“Some are reborn through water and the spirit (cf. John 3:5); others receive baptism in the Holy Spirit and in fire(cf. Matt. 3:11). I take these four things – water, spirit, fire, and Holy Spirit – to mean one and the same spirit of God. To some the Holy Spirit is water because He cleanses the external stains of their bodies. To others He is simply spirit because He makes them active in the practice of virtue. To others He is fire because he cleanses the interior defilement which lies deep within their souls. To others, according to Daniel, He is Holy Spirit because he bestows on them wisdom and spiritual knowledge (cf. Dan. 1:17; 5:11-120. for the single identical Spirit takes His different names from the different ways in which he acts on each person.
“The Law instituted the Sabbath, says Scripture, so that your ox and your servant might rest (cf. Exod. 20:10). Both of these are symbols for the body. … The Sabbath signifies the final goal pursued by them throughout the ascetic and the contemplative life, and so it provides for both of them a fitting rest.” ~The Philokalia
The most important part of the first line quoted above is that we are reborn. Many modern churches interpret this as something that happens with physical death when we are reborn as spirits. Others say that simply accepting Christ as our Savior makes us reborn. Neither Jesus nor the Apostles ever taught either of those beliefs. The great mystery schools didn’t teach it either. Yet all believed that we must be reborn. It should be obvious to any thinking person that being reborn cannot be such a simple thing as accepting someone’s philosophy and teachings. It doesn’t matter whether the teacher is Jesus, Buddha, or some Indian Guru. Jesus didn’t say, “Listen to what I say and you will be saved.” He said, “Follow me, do as I do, and you will be saved”. That is quite different from what is being practiced in the majority of Christian churches today.
The early Christians, Buddhists, Mystics, and others understood what was meant by rebirth. It means that the spirit and soul, which lie dormant when we enter the world of matter, must be awakened and made conscious. That makes us very different people. It makes us butterflies instead of caterpillars. Sadly, most of those who today claim to be reborn have not actually done this.
Water, Spirit, Fire, and Holy Spirit
I can agree with the Philokalia when it says that this rebirth through four different things all refers to rebirth through the spirit of God. In the specifics of each, I think they are only partly correct.
While water can represent a spiritual cleansing—which is certainly necessary for most of us—it can mean much more. We think of water as flowing. Water has waves. Energy also flows in waves. So another interpretation of water is as flowing waves of energy. Not just any energy. It is the spiritual energy that flows from God, into the spiritual sun (or Sun of Righteousness), and then into us. It is this energy that awakens and “feeds” the spirit and soul. It is, in that way, a means of being reborn. It is a means of spiritual rebirth.

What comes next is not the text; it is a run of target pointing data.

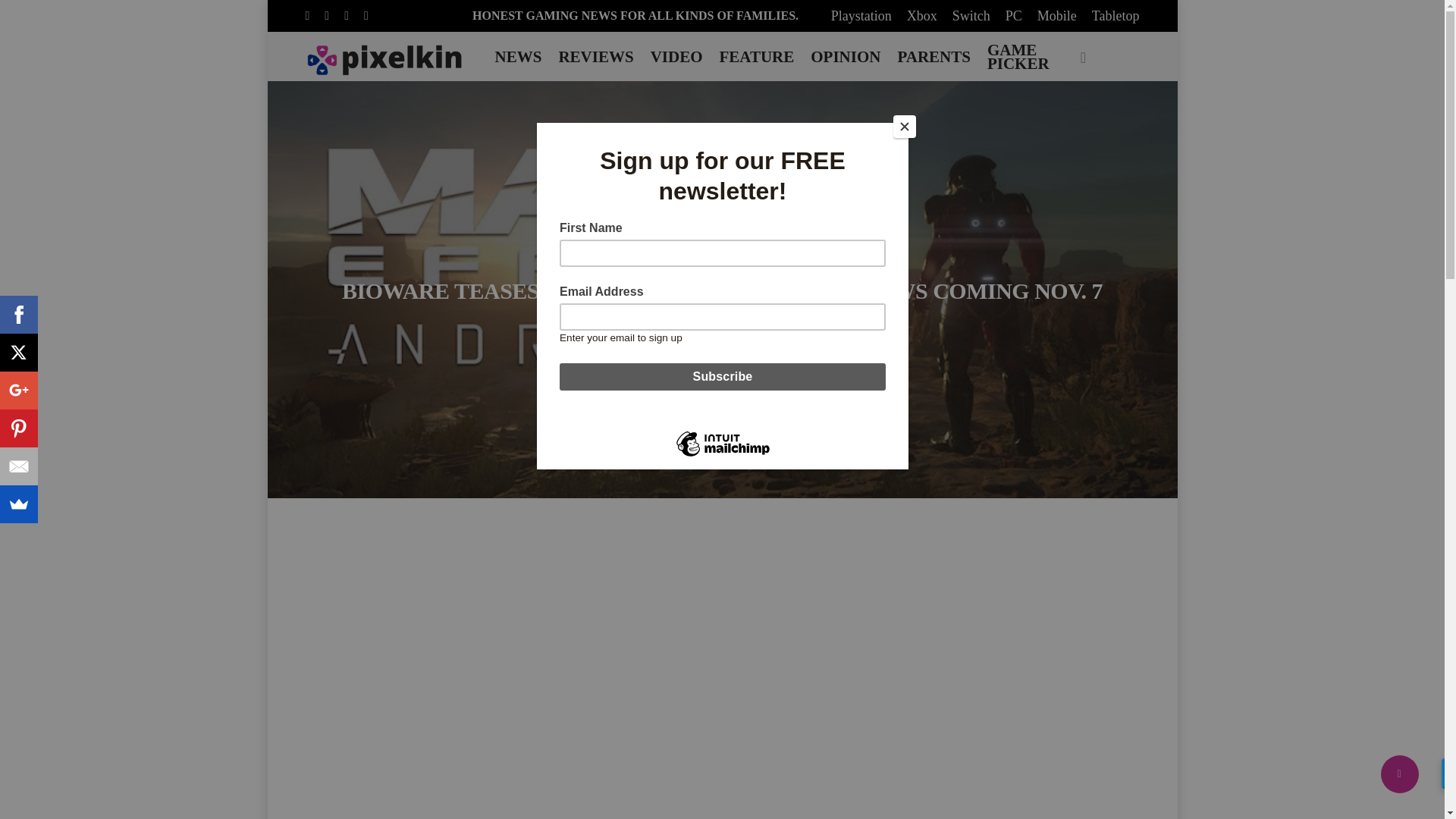
PC (641, 253)
Pinterest (18, 428)
OPINION (844, 56)
PC (1014, 15)
No Comments (783, 328)
SumoMe (18, 504)
Email (18, 466)
Video (774, 253)
VIDEO (676, 56)
Xbox (922, 15)
X (18, 352)
Mobile (1056, 15)
NEWS (519, 56)
Xbox One (837, 253)
News (594, 253)
Given the description of an element on the screen output the (x, y) to click on. 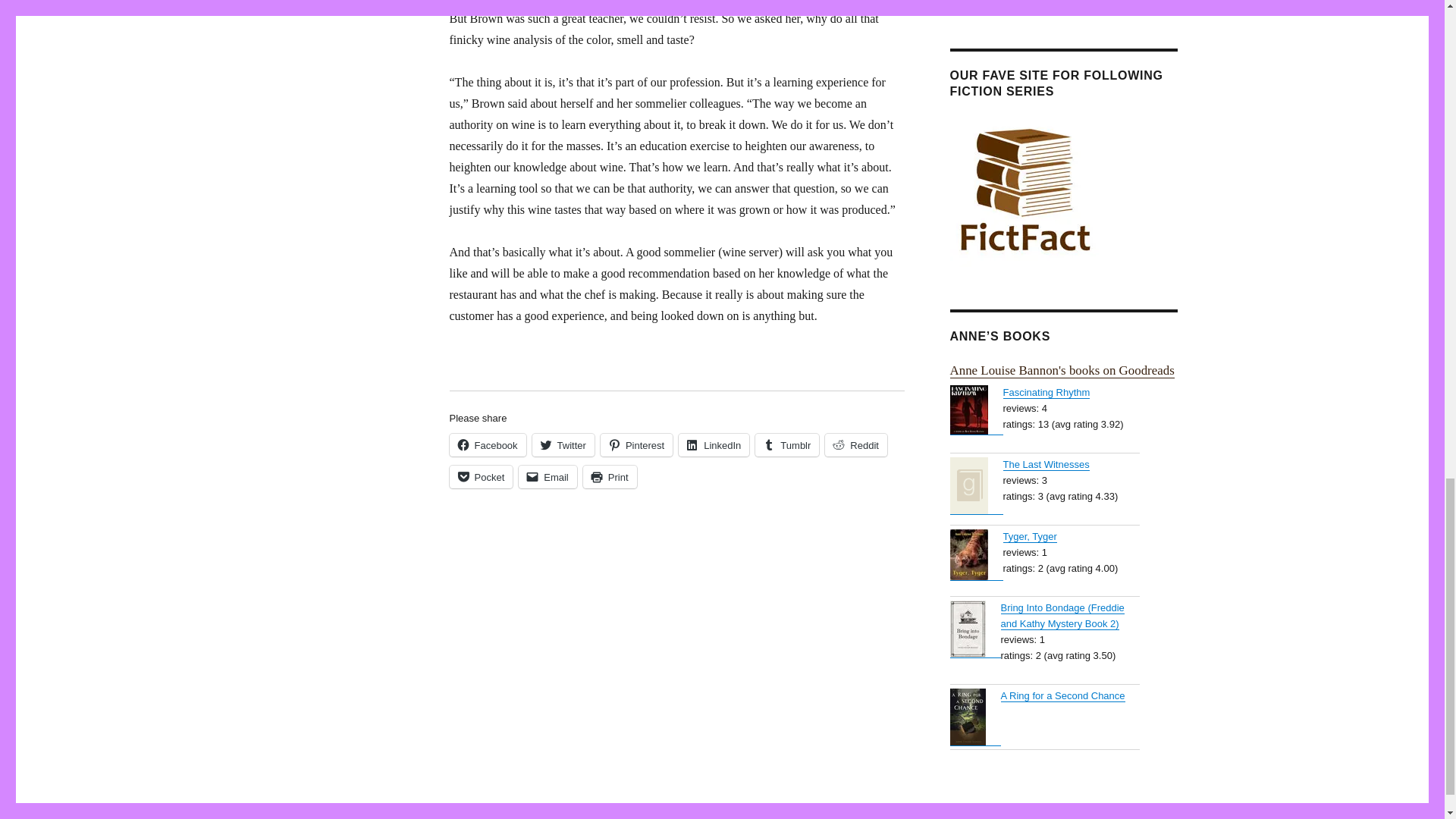
Facebook (486, 445)
Print (610, 477)
Click to share on Pocket (480, 477)
Click to share on Facebook (486, 445)
Click to share on Pinterest (635, 445)
LinkedIn (713, 445)
Click to share on LinkedIn (713, 445)
Twitter (563, 445)
Tyger, Tyger (976, 554)
Fascinating Rhythm (976, 409)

To the ancients, fire and light meant the same thing. Since they got light from a fire, they used the words interchangeably. So yes, fire can burn the impurities out of us, but it does more. Thinking more in terms of light, it again represents that energy, that spiritual light, that comes to us through the Sun of Righteousness (“Sun,” not “Son”). This spiritual sun shines on all, but only those who turn to it and attune themselves to it receive and significant benefit. The Old Testament prophet Malachi did promise, however, that it would burn all the evil out of the world. That doesn’t mean people, animals, etc. will burst into flames. It means that we will all transform into spiritual beings. We must all go through a spiritual rebirth. Those who make the effort to transform early will be the leaders in that coming Golden Age of spirit.
Likewise, spiritual rebirth by spirit or the Holy Spirit means the same thing. That light, fire, flowing Water of Life that comes from the spiritual sun.
Law of the Sabbath
I have to admit that I never thought of the references to animals with regard to the Sabbath was really a reference to the human physical, or animal, body. Yet it makes perfect sense to see it that way. Of course, work animals need to be allowed to rest. But I think that is more of a daily thing rather than a weekly one.
When it comes to man, however, I see it differently. It isn’t so much that the physical body needs a day of rest once a week, although that might be a good thing also. I think what was really meant by those who started the idea of a Sabbath is a day of mental rest. Or more accurately, periods of mental rest. It could be a day or an hour. It might be just a few minutes. So in an allegorical way, the idea of a Sabbath is to remind us that we need to devote time to spiritual matters as well as physical and mental ones. It also is hinting at the need during spiritual practices to clear the mind as much as possible and let the true knowledge found in the spiritual light educate us. As the Zen masters say, you must empty your cup before it can be refilled with something else. The one who successfully empties his cup can experience that spiritual rebirth.